The problem: Make an exact copy of all the entries, with the pictures left out.

Provided data:
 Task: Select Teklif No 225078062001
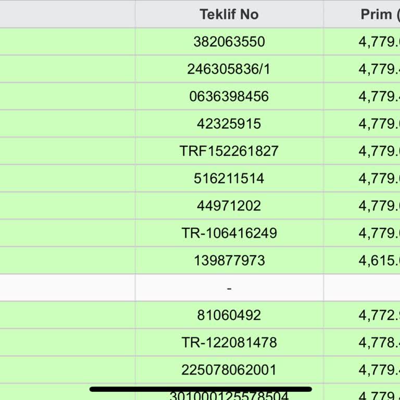point(229,370)
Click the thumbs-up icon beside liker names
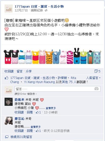 (7, 78)
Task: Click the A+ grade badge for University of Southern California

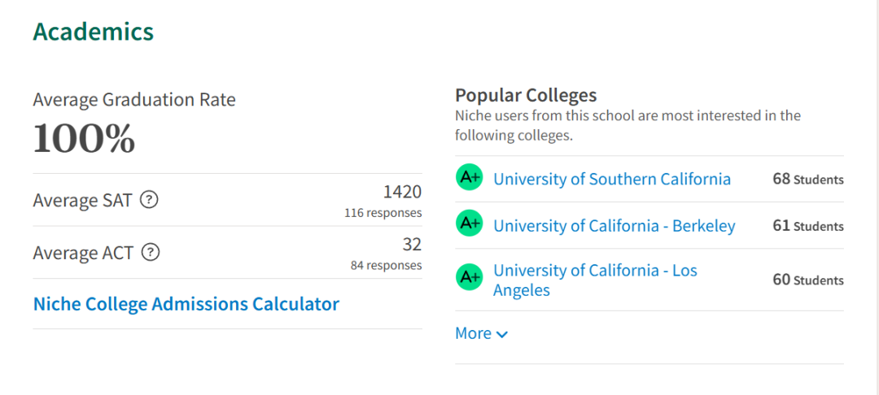Action: coord(470,178)
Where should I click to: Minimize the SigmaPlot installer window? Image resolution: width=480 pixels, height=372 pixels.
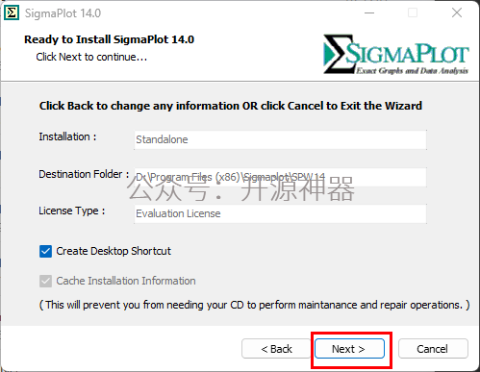[369, 12]
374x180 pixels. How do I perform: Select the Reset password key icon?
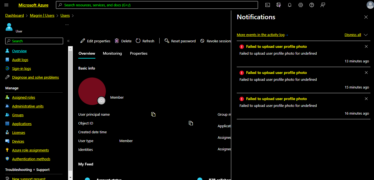coord(167,41)
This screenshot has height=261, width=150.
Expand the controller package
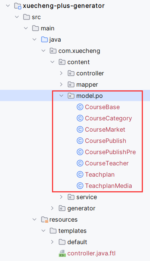click(61, 73)
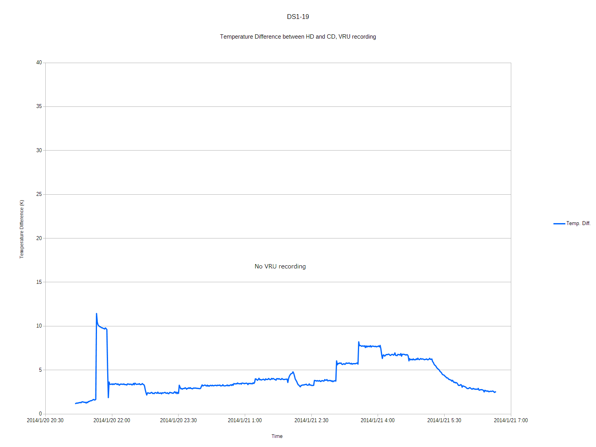Select the vertical Temperature Difference (K) axis title
Image resolution: width=596 pixels, height=447 pixels.
pyautogui.click(x=22, y=229)
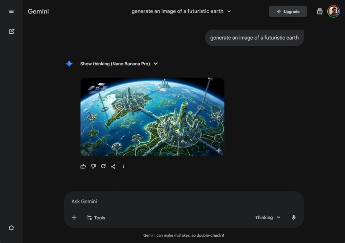Open the hamburger main menu
345x243 pixels.
click(x=11, y=11)
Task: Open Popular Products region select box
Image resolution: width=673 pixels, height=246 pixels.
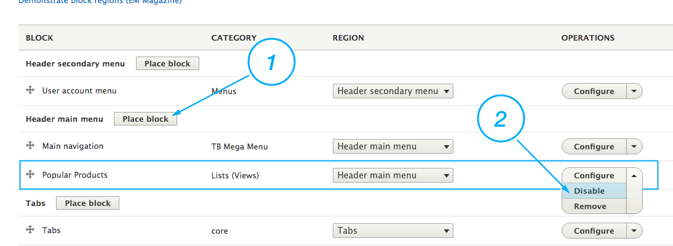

Your solution:
 Task: Select Teklif No 225078062001
point(229,370)
Click the thumbs-up icon beside liker names
 (7, 78)
Task: Click the A+ grade badge for University of Southern California

Action: coord(470,178)
Where should I click to: Minimize the SigmaPlot installer window? Image resolution: width=480 pixels, height=372 pixels.
[369, 12]
374x180 pixels. How do I perform: Select the Reset password key icon?
coord(167,41)
This screenshot has height=261, width=150.
Expand the controller package
click(61, 73)
Select the vertical Temperature Difference (K) axis title
Image resolution: width=596 pixels, height=447 pixels.
pyautogui.click(x=22, y=229)
Open the hamburger main menu
345x243 pixels.
click(x=11, y=11)
Task: Open Popular Products region select box
Image resolution: width=673 pixels, height=246 pixels.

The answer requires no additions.